Confinement and Renormalization Group Equations in String-inspired Non-local Gauge Theories

TL;DR

This paper explores how non-local gauge theories inspired by string theory can achieve confinement and asymptotic freedom, extending local theory criteria to the non-local context and analyzing their behavior across energy scales.

Contribution

It extends the confinement criterion to non-local gauge theories, demonstrating finite IR contributions and the absence of Landau poles, thus providing insights into UV completion and IR behavior.

Findings

Non-local theories provide finite IR contributions.

Confinement is proven without Landau poles.
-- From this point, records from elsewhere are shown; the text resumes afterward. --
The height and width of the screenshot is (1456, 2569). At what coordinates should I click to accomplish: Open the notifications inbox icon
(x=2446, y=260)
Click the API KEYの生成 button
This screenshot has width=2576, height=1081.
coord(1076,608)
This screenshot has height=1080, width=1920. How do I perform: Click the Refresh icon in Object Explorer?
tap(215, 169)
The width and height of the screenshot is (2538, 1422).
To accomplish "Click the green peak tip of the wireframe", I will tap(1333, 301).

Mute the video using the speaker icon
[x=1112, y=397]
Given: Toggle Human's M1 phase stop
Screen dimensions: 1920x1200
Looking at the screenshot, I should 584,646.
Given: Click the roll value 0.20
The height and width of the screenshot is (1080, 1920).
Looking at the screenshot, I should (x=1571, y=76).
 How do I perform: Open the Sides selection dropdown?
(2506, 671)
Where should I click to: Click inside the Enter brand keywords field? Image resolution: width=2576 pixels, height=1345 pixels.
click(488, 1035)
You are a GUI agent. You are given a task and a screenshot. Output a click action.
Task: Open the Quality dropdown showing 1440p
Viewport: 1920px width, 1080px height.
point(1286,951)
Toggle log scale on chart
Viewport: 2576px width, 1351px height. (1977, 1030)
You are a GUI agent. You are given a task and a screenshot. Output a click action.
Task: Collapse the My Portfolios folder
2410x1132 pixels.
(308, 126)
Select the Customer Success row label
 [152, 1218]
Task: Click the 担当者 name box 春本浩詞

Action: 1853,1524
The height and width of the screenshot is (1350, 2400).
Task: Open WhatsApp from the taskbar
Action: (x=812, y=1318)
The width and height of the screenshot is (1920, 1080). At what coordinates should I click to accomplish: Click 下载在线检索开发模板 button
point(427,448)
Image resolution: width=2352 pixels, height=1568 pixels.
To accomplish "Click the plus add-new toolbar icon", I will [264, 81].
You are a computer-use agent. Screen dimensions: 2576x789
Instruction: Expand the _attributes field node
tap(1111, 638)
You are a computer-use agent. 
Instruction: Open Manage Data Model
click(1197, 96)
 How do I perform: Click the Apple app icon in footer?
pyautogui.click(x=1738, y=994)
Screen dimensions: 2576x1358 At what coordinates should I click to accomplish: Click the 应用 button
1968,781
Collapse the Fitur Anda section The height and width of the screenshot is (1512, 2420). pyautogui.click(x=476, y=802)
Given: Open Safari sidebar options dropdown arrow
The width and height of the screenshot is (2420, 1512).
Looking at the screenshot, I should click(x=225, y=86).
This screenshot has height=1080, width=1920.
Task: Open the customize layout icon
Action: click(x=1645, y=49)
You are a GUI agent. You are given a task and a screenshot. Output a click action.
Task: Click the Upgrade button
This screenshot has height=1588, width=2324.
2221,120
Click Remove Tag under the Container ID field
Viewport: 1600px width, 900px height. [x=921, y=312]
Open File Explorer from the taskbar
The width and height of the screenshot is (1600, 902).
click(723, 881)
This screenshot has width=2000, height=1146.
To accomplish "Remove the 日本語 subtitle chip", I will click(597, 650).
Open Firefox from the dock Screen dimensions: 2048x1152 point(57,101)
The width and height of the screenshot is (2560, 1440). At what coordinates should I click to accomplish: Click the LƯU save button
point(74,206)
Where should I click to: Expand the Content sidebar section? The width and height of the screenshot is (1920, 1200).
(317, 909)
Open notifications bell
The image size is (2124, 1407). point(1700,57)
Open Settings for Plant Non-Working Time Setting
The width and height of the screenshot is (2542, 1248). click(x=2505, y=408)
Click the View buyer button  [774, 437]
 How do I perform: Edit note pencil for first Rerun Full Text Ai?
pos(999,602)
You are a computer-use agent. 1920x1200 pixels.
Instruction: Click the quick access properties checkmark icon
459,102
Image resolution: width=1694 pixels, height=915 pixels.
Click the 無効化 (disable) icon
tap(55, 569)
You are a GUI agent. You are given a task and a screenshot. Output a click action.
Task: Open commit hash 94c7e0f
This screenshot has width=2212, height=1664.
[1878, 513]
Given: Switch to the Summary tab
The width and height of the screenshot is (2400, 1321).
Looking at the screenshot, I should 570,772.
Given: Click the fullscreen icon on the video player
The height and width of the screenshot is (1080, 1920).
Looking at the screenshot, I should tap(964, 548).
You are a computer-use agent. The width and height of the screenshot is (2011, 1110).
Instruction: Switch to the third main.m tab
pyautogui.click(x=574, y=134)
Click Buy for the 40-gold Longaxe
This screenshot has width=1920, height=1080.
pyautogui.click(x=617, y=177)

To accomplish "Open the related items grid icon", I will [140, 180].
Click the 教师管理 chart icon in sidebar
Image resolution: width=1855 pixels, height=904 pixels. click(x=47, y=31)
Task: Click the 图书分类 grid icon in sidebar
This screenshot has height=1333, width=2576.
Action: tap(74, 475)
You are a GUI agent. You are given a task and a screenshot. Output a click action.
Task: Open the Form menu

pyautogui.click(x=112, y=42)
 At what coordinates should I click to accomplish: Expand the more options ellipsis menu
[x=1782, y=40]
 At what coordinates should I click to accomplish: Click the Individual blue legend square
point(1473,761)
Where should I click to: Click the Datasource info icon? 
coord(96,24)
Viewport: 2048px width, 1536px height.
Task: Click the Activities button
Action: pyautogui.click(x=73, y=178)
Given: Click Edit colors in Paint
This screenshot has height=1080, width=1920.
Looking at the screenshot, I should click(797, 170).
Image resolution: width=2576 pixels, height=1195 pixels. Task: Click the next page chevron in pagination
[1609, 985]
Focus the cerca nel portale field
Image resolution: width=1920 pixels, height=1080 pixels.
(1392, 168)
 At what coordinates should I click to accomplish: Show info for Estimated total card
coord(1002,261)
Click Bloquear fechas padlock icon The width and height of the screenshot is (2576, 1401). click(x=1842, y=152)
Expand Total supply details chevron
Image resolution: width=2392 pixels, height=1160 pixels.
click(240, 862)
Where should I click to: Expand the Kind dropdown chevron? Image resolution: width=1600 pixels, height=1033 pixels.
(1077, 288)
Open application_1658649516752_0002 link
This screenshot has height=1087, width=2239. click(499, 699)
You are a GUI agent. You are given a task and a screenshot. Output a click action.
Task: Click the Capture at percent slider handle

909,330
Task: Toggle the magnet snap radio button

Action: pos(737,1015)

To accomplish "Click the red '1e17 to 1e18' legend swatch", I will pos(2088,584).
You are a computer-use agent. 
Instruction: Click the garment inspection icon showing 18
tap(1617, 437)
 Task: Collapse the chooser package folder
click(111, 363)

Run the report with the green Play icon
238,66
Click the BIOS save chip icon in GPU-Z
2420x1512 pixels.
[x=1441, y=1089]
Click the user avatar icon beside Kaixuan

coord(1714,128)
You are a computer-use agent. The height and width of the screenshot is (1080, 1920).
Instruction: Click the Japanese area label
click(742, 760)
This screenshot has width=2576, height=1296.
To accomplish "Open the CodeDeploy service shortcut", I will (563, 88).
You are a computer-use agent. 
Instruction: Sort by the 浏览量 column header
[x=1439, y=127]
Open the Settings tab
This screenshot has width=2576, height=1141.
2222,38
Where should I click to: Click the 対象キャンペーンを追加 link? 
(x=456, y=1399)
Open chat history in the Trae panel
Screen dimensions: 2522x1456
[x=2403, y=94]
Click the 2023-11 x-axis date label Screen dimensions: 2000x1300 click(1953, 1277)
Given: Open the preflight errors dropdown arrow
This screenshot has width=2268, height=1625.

IR fixed point moves to infinity in non-local theories.

Abstract

As an extension of the weak perturbation theory obtained in recent analysis on infinite-derivative non-local non-Abelian gauge theories motivated from p-adic string field theory, and postulated as direction of UV-completion in 4-D Quantum Field Theory (QFT), here we investigate the confinement conditions and $\beta-$function in the strong coupling regime. We extend the confinement criterion, previously obtained by Kugo and Ojima for the local theory based on the Becchi-Rouet-Stora-Tyutin (BRST) invariance, to the non-local theory, by using a set of exact solutions of the corresponding local theory. We show that the infinite-derivatives which are active in the UV provides finite contributions also in the infrared (IR) limit and provide a proof of confinement, granted by the absence of the Landau pole. The main difference with the local case is that the IR fixed point is moved to infinity. We also show that in the limit of the energy scale of non-locality $M \rightarrow \infty$ we reproduce the local theory results and see how asymptotic freedom is properly recovered.